_What the exercise asks_
Continue the reminiscence below about childhood Sunday drives in a pink 1956 DeSoto, starting after its final sentence.

_Text block_
If you are of a certain age and can remember when gas was less than 50 cents a gallon and MPG was something nobody really knew or cared about, then you may remember going for Sunday Drives.
When I was little girl, Sunday Drives were a highlight of the week. Or month. We didn't go for a Sunday Drive every week. But after church, when we were still going to church, St. Irenaeus, Gramma and Grandpa would pull up to the house in my Grandpa's 1956 Pink DeSoto, the SS Fireflight:
We called it "The SS Fireflight" because ,well, that was the name of that model and because it was the size of ship. With a pushbutton transmission, hydraulic windows, doors heavy enough to cut off your arm if you got it caught and a kind of brownish mauve colored brocade upholstery along with a big-ass Hemi engine to move that vessel around town.

_Material shown_
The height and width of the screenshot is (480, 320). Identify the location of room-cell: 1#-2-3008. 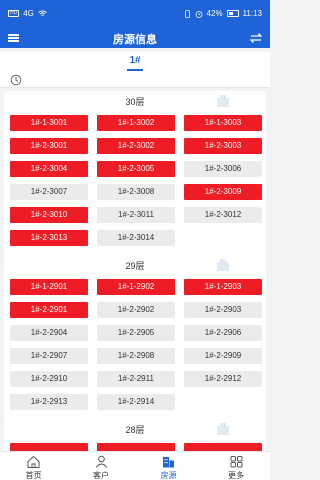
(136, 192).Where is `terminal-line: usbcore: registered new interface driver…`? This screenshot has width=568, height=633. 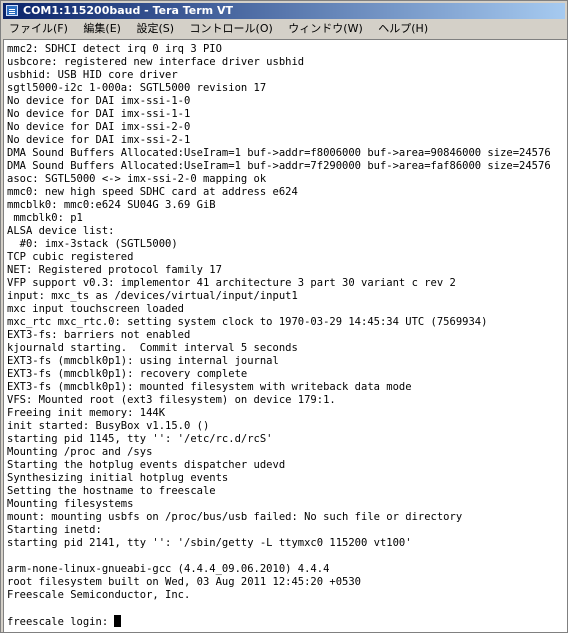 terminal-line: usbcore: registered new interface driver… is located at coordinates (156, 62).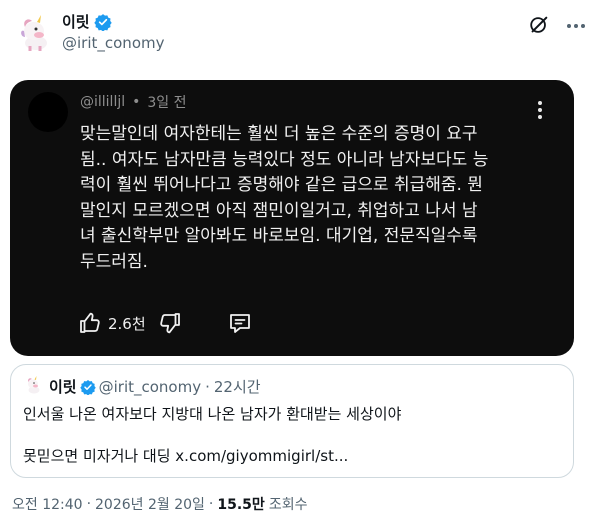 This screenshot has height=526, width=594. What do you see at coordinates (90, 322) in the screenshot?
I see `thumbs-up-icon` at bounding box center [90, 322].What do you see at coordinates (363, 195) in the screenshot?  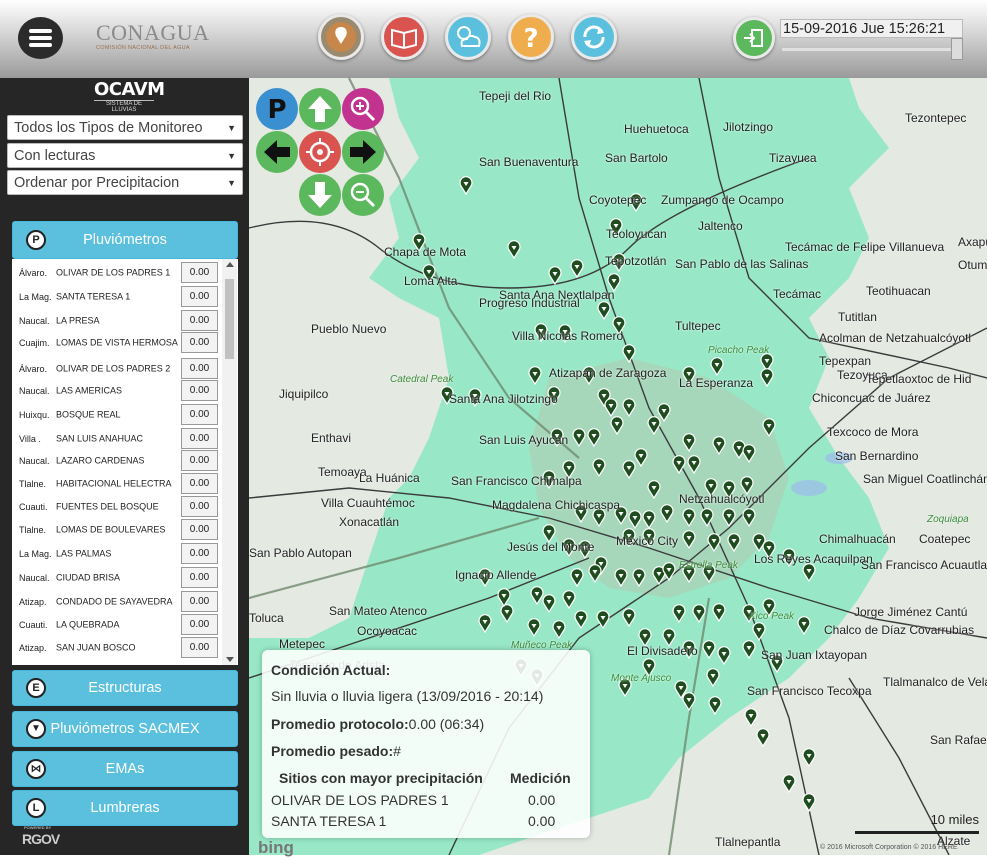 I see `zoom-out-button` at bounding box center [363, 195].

_Task output_
All seven of us, Gramma, Grandpa, my Mom and Dad and us three girls, would pile in and head out on the highway, looking for adventure, in whatever comes our way. Sometimes Grandpa would be behind the wheel, other times my dad would drive. My mom would sit up front with the men and Gramma would sit in the back with The Three Comanches (Jamie, Tracie and I) and she'd remind us not to roll down the windows and stick our hands out because if we stuck our hands out the window, they'd blow off and maybe hit the windshield of another car and cause the driver to crash.
We never knew where our Sunday drive would take us. Some days, we'd head toward Santa Barbara and San Luis Obispo because my devoutly Catholic Gramma wanted to see the Missions. Another time, we drove to Palm Springs because the Date Festival was going on. A highlight of that was seeing that racy flick, "Sex Life of a Date" which I think was about the growing and cultivation of date palms but all I remember about it was that it was boring and there wasn't any naughty stuff, let alone S E X.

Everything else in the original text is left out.